Children’s Aid Societies engage education sector in campaign that reminds kids that help is available and no one is alone

Children’s Aid Societies across the province are reaching out to Boards of Education, schools, and EarlyON and child care centres and asking them to partner on the Ontario Dress Purple Day campaign, which this year takes place on October 24. The day of action raises awareness about every child and youth’s right to safety and well-being, and the responsibility of adults to support them when they need help.
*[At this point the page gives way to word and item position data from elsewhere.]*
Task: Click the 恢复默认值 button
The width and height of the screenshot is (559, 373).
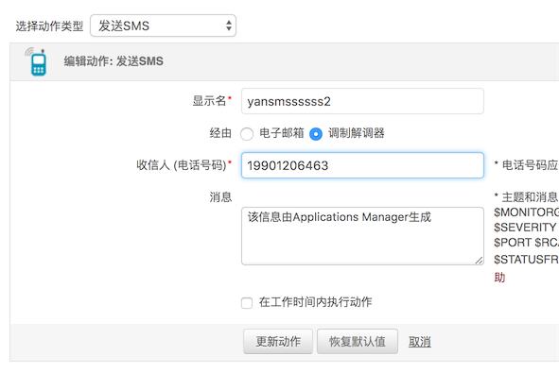Action: point(358,342)
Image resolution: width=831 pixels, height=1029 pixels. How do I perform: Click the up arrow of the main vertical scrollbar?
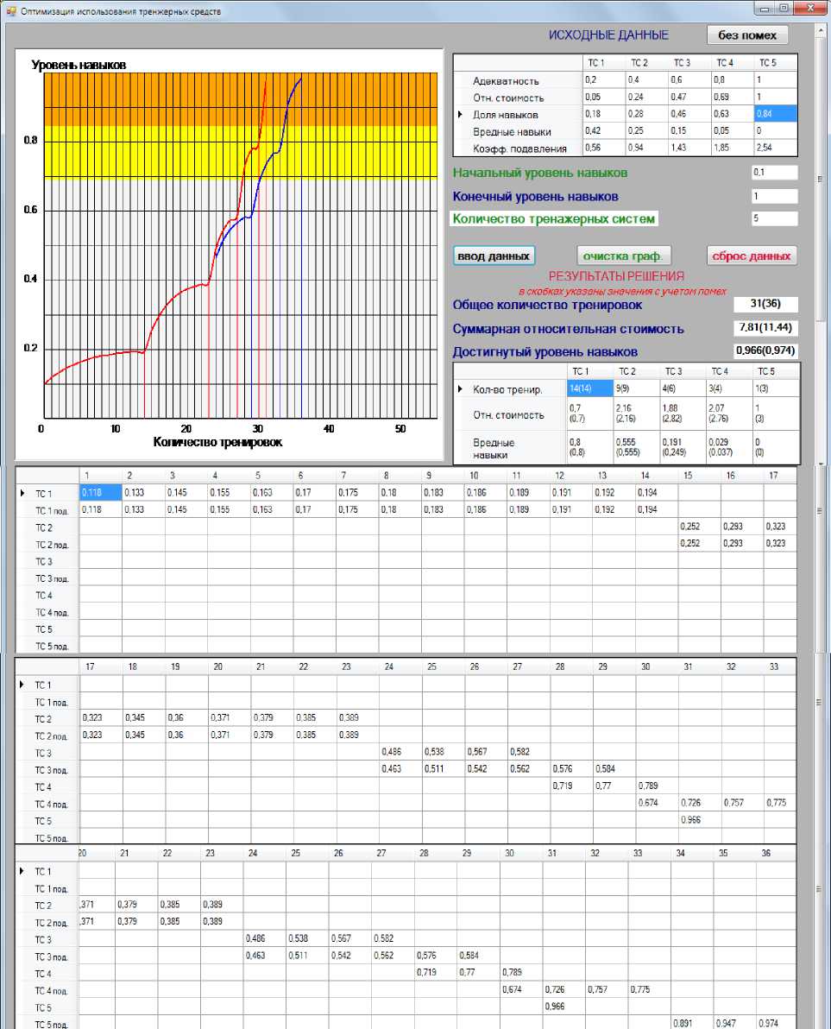pos(819,31)
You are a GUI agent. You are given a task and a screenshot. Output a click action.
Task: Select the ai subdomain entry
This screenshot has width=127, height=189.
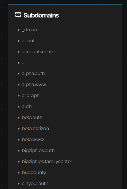[x=24, y=63]
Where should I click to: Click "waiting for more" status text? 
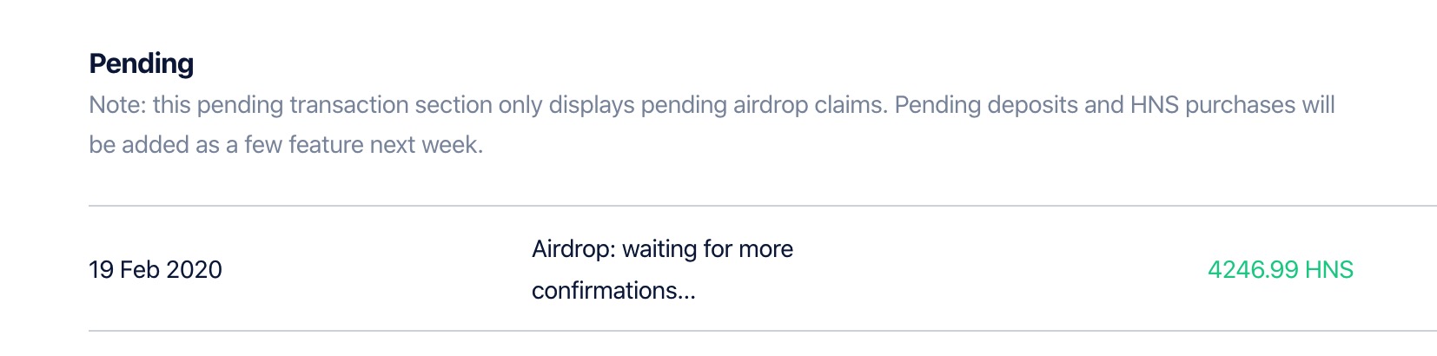click(x=707, y=249)
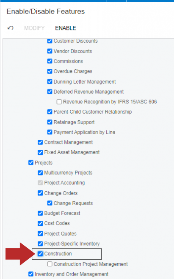Click the undo arrow icon in toolbar
The height and width of the screenshot is (279, 174).
coord(11,28)
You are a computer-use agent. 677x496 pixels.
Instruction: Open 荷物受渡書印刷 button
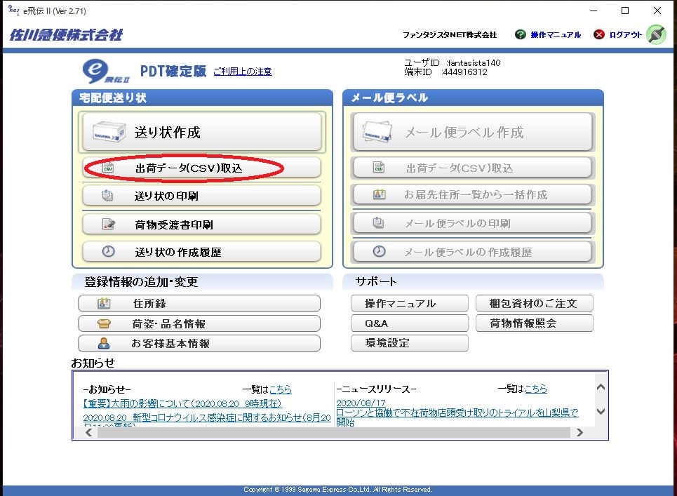(x=201, y=224)
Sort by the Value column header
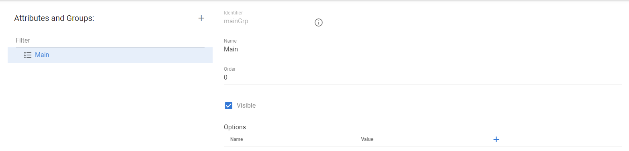The image size is (629, 151). [367, 139]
“The Ontario Dress Purple Day campaign offers an amazing opportunity for communities in Ontario to come together in a show of support for children and youth,” says Christina Campbell, campaign lead at OACAS. “On October 24 we will be letting kids know in every way we can that adults and social service organizations are there to support them if they need help.”

This is the second year that hundreds of schools across the province will participate in the campaign. Teachers and education professionals will be using specialized classroom resources to engage in age appropriate conversations about child abuse and neglect, with the goal of supporting students to acquire skills to reduce their vulnerability to harm. The classroom resources have been developed for OACAS by Boost Child & Youth Advocacy Centre and Windsor CAS, both organizations that have decades of experience teaching prevention in classrooms. Age appropriate prevention education for students was a recommendation coming out of the inquest into the death of Katelynn Sampson.

“Schools have a unique window into the lives of children and youth, and so play an important role in supporting their safety and well-being,” says Mary Ballantyne, CEO of the OACAS. “For many children and youth, schools are the one place where they may encounter helping adults who can support them to address any challenges they are facing.” Ontario’s 49 CASs are an essential part of the provincial safety net for children, but they rely heavily on professional and public referrals to do their work. Schools are one of the leading sources for child protection referrals made to CASs.